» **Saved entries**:
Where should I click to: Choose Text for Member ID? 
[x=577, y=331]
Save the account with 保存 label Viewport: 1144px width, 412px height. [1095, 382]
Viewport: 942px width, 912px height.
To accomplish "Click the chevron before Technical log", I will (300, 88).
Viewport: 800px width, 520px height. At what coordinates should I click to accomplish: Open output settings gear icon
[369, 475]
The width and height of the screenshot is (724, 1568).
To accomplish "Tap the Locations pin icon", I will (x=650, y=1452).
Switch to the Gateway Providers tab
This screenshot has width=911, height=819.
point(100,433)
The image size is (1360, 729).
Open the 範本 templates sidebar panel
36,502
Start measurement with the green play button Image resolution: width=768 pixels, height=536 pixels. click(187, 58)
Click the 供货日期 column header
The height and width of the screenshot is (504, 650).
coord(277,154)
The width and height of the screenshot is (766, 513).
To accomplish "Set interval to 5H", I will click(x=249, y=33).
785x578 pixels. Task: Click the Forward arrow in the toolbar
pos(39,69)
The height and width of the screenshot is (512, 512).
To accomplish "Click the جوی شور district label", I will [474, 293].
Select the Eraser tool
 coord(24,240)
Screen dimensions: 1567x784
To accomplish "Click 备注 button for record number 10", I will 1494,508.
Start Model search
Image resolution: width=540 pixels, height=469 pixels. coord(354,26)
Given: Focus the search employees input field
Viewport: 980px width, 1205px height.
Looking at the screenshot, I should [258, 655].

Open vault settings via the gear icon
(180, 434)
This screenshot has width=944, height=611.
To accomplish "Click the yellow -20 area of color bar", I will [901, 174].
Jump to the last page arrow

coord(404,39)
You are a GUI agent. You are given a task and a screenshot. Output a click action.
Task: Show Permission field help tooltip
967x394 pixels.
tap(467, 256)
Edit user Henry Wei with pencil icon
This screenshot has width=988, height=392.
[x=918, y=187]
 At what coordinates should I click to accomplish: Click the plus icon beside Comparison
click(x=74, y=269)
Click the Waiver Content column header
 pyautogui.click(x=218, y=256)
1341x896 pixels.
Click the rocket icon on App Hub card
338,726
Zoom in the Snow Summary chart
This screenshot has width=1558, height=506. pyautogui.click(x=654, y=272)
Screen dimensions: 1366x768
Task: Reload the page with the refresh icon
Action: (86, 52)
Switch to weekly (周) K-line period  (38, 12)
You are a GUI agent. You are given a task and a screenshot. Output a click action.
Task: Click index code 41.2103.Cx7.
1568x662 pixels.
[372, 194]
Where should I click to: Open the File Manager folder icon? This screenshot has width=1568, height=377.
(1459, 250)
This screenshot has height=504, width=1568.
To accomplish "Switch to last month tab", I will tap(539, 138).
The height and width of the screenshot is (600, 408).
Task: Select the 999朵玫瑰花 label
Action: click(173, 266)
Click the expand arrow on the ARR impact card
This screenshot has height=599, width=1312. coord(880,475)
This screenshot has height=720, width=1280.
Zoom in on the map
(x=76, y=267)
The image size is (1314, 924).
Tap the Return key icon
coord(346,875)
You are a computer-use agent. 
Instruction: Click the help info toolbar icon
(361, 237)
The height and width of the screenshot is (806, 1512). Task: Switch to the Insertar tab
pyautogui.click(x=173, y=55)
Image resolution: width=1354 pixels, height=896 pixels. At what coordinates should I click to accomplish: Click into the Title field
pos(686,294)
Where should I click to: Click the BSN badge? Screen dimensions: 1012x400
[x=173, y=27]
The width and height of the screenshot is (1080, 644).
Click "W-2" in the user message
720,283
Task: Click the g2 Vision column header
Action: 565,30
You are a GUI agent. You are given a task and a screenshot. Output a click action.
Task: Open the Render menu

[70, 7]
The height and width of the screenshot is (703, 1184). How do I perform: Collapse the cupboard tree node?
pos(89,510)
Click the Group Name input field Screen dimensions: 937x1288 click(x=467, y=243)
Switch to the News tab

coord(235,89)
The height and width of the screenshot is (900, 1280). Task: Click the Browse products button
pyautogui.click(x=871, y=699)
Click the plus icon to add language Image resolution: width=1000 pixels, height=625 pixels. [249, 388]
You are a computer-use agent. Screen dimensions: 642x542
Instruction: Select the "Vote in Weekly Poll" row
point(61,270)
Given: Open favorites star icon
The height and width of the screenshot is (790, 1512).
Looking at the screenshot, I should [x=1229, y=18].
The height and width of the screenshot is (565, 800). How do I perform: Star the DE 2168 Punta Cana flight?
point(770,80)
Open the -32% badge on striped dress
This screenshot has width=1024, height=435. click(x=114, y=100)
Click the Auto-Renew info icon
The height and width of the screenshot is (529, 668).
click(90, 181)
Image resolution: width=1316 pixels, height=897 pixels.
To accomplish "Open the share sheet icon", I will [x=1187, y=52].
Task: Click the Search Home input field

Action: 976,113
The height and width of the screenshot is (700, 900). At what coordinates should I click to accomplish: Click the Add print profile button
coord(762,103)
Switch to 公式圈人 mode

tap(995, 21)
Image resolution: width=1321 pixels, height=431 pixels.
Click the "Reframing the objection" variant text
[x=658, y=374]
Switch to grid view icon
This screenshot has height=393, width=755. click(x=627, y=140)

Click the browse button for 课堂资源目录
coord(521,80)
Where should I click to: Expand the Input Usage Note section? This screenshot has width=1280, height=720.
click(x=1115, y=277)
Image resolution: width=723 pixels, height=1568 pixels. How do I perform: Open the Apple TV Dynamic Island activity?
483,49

» **REQUIRED WORK**: All of the entries should be written out again exactly.

» **OUTPUT**:
Where should I click to: Choose Text for Member ID? 
[x=577, y=331]
Save the account with 保存 label Viewport: 1144px width, 412px height. [1095, 382]
Viewport: 942px width, 912px height.
To accomplish "Click the chevron before Technical log", I will (300, 88).
Viewport: 800px width, 520px height. At what coordinates should I click to accomplish: Open output settings gear icon
[369, 475]
The width and height of the screenshot is (724, 1568).
To accomplish "Tap the Locations pin icon", I will (x=650, y=1452).
Switch to the Gateway Providers tab
This screenshot has width=911, height=819.
point(100,433)
The image size is (1360, 729).
Open the 範本 templates sidebar panel
36,502
Start measurement with the green play button Image resolution: width=768 pixels, height=536 pixels. click(187, 58)
Click the 供货日期 column header
The height and width of the screenshot is (504, 650).
coord(277,154)
The width and height of the screenshot is (766, 513).
To accomplish "Set interval to 5H", I will click(x=249, y=33).
785x578 pixels. Task: Click the Forward arrow in the toolbar
pos(39,69)
The height and width of the screenshot is (512, 512).
To accomplish "Click the جوی شور district label", I will [474, 293].
Select the Eraser tool
 coord(24,240)
Screen dimensions: 1567x784
To accomplish "Click 备注 button for record number 10", I will 1494,508.
Start Model search
Image resolution: width=540 pixels, height=469 pixels. coord(354,26)
Given: Focus the search employees input field
Viewport: 980px width, 1205px height.
Looking at the screenshot, I should [258, 655].

Open vault settings via the gear icon
(180, 434)
This screenshot has width=944, height=611.
To accomplish "Click the yellow -20 area of color bar", I will [901, 174].
Jump to the last page arrow

coord(404,39)
You are a GUI agent. You are given a task and a screenshot. Output a click action.
Task: Show Permission field help tooltip
967x394 pixels.
tap(467, 256)
Edit user Henry Wei with pencil icon
This screenshot has width=988, height=392.
[x=918, y=187]
 At what coordinates should I click to accomplish: Click the plus icon beside Comparison
click(x=74, y=269)
Click the Waiver Content column header
 pyautogui.click(x=218, y=256)
1341x896 pixels.
Click the rocket icon on App Hub card
338,726
Zoom in the Snow Summary chart
This screenshot has width=1558, height=506. pyautogui.click(x=654, y=272)
Screen dimensions: 1366x768
Task: Reload the page with the refresh icon
Action: (86, 52)
Switch to weekly (周) K-line period  (38, 12)
You are a GUI agent. You are given a task and a screenshot. Output a click action.
Task: Click index code 41.2103.Cx7.
1568x662 pixels.
[372, 194]
Where should I click to: Open the File Manager folder icon? This screenshot has width=1568, height=377.
(1459, 250)
This screenshot has height=504, width=1568.
To accomplish "Switch to last month tab", I will tap(539, 138).
The height and width of the screenshot is (600, 408).
Task: Select the 999朵玫瑰花 label
Action: click(173, 266)
Click the expand arrow on the ARR impact card
This screenshot has height=599, width=1312. coord(880,475)
This screenshot has height=720, width=1280.
Zoom in on the map
(x=76, y=267)
The image size is (1314, 924).
Tap the Return key icon
coord(346,875)
You are a computer-use agent. 
Instruction: Click the help info toolbar icon
(361, 237)
The height and width of the screenshot is (806, 1512). Task: Switch to the Insertar tab
pyautogui.click(x=173, y=55)
Image resolution: width=1354 pixels, height=896 pixels. At what coordinates should I click to accomplish: Click into the Title field
pos(686,294)
Where should I click to: Click the BSN badge? Screen dimensions: 1012x400
[x=173, y=27]
The width and height of the screenshot is (1080, 644).
Click "W-2" in the user message
720,283
Task: Click the g2 Vision column header
Action: 565,30
You are a GUI agent. You are given a task and a screenshot. Output a click action.
Task: Open the Render menu

[70, 7]
The height and width of the screenshot is (703, 1184). How do I perform: Collapse the cupboard tree node?
pos(89,510)
Click the Group Name input field Screen dimensions: 937x1288 click(x=467, y=243)
Switch to the News tab

coord(235,89)
The height and width of the screenshot is (900, 1280). Task: Click the Browse products button
pyautogui.click(x=871, y=699)
Click the plus icon to add language Image resolution: width=1000 pixels, height=625 pixels. [249, 388]
You are a computer-use agent. Screen dimensions: 642x542
Instruction: Select the "Vote in Weekly Poll" row
point(61,270)
Given: Open favorites star icon
The height and width of the screenshot is (790, 1512).
Looking at the screenshot, I should [x=1229, y=18].
The height and width of the screenshot is (565, 800). How do I perform: Star the DE 2168 Punta Cana flight?
point(770,80)
Open the -32% badge on striped dress
This screenshot has width=1024, height=435. click(x=114, y=100)
Click the Auto-Renew info icon
The height and width of the screenshot is (529, 668).
click(90, 181)
Image resolution: width=1316 pixels, height=897 pixels.
To accomplish "Open the share sheet icon", I will [x=1187, y=52].
Task: Click the Search Home input field

Action: 976,113
The height and width of the screenshot is (700, 900). At what coordinates should I click to accomplish: Click the Add print profile button
coord(762,103)
Switch to 公式圈人 mode

tap(995, 21)
Image resolution: width=1321 pixels, height=431 pixels.
Click the "Reframing the objection" variant text
[x=658, y=374]
Switch to grid view icon
This screenshot has height=393, width=755. click(x=627, y=140)

Click the browse button for 课堂资源目录
coord(521,80)
Where should I click to: Expand the Input Usage Note section? This screenshot has width=1280, height=720.
click(x=1115, y=277)
Image resolution: width=723 pixels, height=1568 pixels. How do I perform: Open the Apple TV Dynamic Island activity?
483,49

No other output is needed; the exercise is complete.